Sutanto Tan

Personal information
- Full name: Sutanto Tan
- Date of birth: 4 May 1994 (age 32)
- Place of birth: Pekanbaru, Indonesia
- Height: 1.80 m (5 ft 11 in)
- Positions: Midfielder; centre-back;

Team information
- Current team: Persita Tangerang
- Number: 18

Youth career
- 2009–2010: PS Batam
- 2010: Geylang United
- 2011: Persib Bandung
- 2011–2012: Pelita Jaya

Senior career*
- Years: Team / Apps / (Gls)
- 2013–2014: Hougang United / 3 / (0)
- 2014–2015: Mitra Kukar / 8 / (0)
- 2016–2017: Persija Jakarta / 44 / (0)
- 2017–2019: Bali United / 7 / (0)
- 2019: PSIM Yogyakarta / 8 / (0)
- 2020–2021: PSMS Medan / 1 / (0)
- 2021–2022: PSM Makassar / 18 / (1)
- 2022–2026: Persis Solo / 95 / (3)
- 2026–: Persita Tangerang / 0 / (0)

International career^{‡}
- 2015: Indonesia U23 / 1 / (0)

= Sutanto Tan =

Indonesian footballer

Sutanto Tan (born 4 May 1994) is an Indonesian professional footballer who plays as a midfielder for Super League club Persita Tangerang.

==Club career==
===Hougang United===
In 2014, Sutanto joined S.League club Hougang United FC. Where, since he was 20 years old, he played in the club as a striker. In September 2014, Sutanto made his debut in the 2014 S.League against Harimau Muda B. In that match, Sutanto replaced Diego Gama in the 76th minute. And in a friendly match against FC Gifu, Sutanto scored the opening goal in 4–0 won over FC Gifu.

===Mitra Kukar===
In 2016, he joined Mitra Kukar in the 2016 Bhayangkara Cup tournament.

===Persija Jakarta===
After short and unsuccessful stints with Bali United and Mitra Kukar, Sutanto joined Persija Jakarta for the 2016 Torabika Soccer Championship A (TSC). He made the starting lineup for the opening match against Persipura Jayapura in Jayapura, and played the full 90 minutes. Deemed under-performed on the match with ended 1-1, then coach, Paulo Camargo, decided to sideline Sutanto for the following matches.

===Bali United===
On December 12, 2017, he signed a one-year contract with Bali United.
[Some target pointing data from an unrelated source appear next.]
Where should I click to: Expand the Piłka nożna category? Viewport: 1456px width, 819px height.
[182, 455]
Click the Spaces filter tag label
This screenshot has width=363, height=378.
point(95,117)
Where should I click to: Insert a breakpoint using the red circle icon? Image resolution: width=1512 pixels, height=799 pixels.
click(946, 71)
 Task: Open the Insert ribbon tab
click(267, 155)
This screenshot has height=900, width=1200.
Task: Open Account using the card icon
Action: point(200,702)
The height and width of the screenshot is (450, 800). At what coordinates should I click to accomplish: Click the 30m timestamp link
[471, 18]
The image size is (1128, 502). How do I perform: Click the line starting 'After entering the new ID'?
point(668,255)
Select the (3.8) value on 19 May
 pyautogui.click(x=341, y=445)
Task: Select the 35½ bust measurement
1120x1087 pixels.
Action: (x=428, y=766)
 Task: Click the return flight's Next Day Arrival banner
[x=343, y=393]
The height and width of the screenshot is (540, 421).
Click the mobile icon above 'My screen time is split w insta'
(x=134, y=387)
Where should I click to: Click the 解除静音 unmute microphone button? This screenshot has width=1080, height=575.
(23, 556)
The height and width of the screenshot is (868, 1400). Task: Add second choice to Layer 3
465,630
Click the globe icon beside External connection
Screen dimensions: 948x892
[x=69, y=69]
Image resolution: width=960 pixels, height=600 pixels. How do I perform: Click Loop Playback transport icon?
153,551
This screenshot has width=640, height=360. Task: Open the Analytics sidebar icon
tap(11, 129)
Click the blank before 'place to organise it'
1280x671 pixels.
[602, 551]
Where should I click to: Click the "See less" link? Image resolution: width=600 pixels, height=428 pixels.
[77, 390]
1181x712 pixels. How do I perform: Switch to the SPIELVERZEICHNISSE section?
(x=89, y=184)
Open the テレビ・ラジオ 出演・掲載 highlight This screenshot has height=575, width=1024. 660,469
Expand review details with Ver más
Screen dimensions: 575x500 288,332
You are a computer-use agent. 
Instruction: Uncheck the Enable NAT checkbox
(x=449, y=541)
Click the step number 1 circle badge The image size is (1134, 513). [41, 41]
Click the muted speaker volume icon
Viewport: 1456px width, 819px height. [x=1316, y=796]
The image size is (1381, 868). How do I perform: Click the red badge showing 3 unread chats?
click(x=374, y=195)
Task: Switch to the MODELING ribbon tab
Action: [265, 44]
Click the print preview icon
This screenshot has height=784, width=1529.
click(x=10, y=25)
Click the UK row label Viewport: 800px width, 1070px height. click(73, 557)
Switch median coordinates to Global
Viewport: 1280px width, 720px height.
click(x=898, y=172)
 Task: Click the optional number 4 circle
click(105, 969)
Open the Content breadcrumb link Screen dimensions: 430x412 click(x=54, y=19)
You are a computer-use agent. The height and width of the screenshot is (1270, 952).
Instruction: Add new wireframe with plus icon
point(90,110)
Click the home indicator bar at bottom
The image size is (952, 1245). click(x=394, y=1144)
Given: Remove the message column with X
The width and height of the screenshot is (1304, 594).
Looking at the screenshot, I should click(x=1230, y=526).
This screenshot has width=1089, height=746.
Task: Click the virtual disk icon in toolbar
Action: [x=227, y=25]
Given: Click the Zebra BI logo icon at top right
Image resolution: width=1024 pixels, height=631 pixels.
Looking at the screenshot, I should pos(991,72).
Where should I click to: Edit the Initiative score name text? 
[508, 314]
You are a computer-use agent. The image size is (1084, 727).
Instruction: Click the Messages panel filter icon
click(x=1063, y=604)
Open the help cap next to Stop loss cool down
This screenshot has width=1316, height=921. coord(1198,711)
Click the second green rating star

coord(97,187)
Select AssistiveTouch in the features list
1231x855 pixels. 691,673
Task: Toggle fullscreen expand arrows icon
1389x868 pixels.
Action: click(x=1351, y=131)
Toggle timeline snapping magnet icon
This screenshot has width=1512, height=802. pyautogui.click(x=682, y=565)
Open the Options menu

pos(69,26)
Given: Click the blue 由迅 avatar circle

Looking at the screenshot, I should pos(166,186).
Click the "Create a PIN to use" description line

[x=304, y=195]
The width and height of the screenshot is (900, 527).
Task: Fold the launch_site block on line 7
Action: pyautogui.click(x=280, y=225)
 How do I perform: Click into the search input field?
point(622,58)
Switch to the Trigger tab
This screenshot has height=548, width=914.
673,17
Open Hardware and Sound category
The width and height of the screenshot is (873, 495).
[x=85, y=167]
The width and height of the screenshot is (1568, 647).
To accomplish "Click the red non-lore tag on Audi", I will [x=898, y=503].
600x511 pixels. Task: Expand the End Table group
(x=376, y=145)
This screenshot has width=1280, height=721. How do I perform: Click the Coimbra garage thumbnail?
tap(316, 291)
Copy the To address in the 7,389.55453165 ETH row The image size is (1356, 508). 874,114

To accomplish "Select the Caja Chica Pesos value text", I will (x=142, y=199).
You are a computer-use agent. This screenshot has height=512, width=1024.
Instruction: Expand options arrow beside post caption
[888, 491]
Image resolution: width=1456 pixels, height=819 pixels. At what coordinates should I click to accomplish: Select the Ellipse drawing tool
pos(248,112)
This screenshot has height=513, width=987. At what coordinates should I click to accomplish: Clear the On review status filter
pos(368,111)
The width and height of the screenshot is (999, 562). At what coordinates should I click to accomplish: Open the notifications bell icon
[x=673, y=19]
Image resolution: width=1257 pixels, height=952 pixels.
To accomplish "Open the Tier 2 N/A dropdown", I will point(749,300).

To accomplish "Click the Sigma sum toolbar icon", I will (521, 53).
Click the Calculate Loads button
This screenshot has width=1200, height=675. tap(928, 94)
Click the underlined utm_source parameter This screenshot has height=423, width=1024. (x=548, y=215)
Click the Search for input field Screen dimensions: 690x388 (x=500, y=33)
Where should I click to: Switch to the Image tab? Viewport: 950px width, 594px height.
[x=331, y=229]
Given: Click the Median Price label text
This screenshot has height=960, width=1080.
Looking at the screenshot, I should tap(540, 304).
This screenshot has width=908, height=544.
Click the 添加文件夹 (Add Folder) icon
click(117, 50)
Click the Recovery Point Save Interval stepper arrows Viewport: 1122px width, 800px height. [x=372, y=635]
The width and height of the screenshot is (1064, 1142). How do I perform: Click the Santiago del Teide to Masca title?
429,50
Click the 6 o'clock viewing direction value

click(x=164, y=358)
On 16 April 2018, Sutanto made his league debut for the club in a match against Persela Lamongan, coming on as a substitute for Miloš Krkotić in the 88th minute. During his spell in Bali United, Sutanto joined a trial programme in Sweden for Dalkurd FF, but failed to impress the coaches. He returned to Bali United on January 27, 2019. During his career at Bali United, he only made 7 league appearances

=== PSIM Yogyakarta ===
Sutanto joined PSIM Yogyakarta on August 18, 2019, as a free transfer during the second Indonesian transfer window.

===PSMS Medan===
In 2020, Sutanto signed a one-year contract with Indonesian Liga 2 club PSMS Medan. This season was suspended on 27 March 2020 due to the COVID-19 pandemic. The season was abandoned and was declared void on 20 January 2021.

===PSM Makassar===
In 2021, Sutanto signed a one-year contract with PSM Makassar for 2021 Menpora Cup and 2021–22 Liga 1. He made his league debut on 5 September by starting in a 1–1 draw against Arema at the Pakansari Stadium, Cibinong, and he also give assists a goal by Ilham Armaiyn in 23rd minutes. He played the full 90 minutes in a 1–1 draw against Madura United on 12 September. On 2 December, Sutanto scored his first league goal for PSM in a 1–1 draw over Persela Lamongan, where he scored from a penalty kick, it was his first goal in an official competition. He had previously never scored a single goal during his career as a footballer.

===Persis Solo===
Sutanto was signed for Persis Solo to play in Liga 1 in the 2022–23 season. He made his league debut on 31 July 2022 in a match against Persija Jakarta at the Patriot Candrabhaga Stadium, Bekasi. On 6 December, Sutanto scored his first league goal for Persis Solo, the opening goal against RANS Nusantara in a 6–1 win in the Liga 1.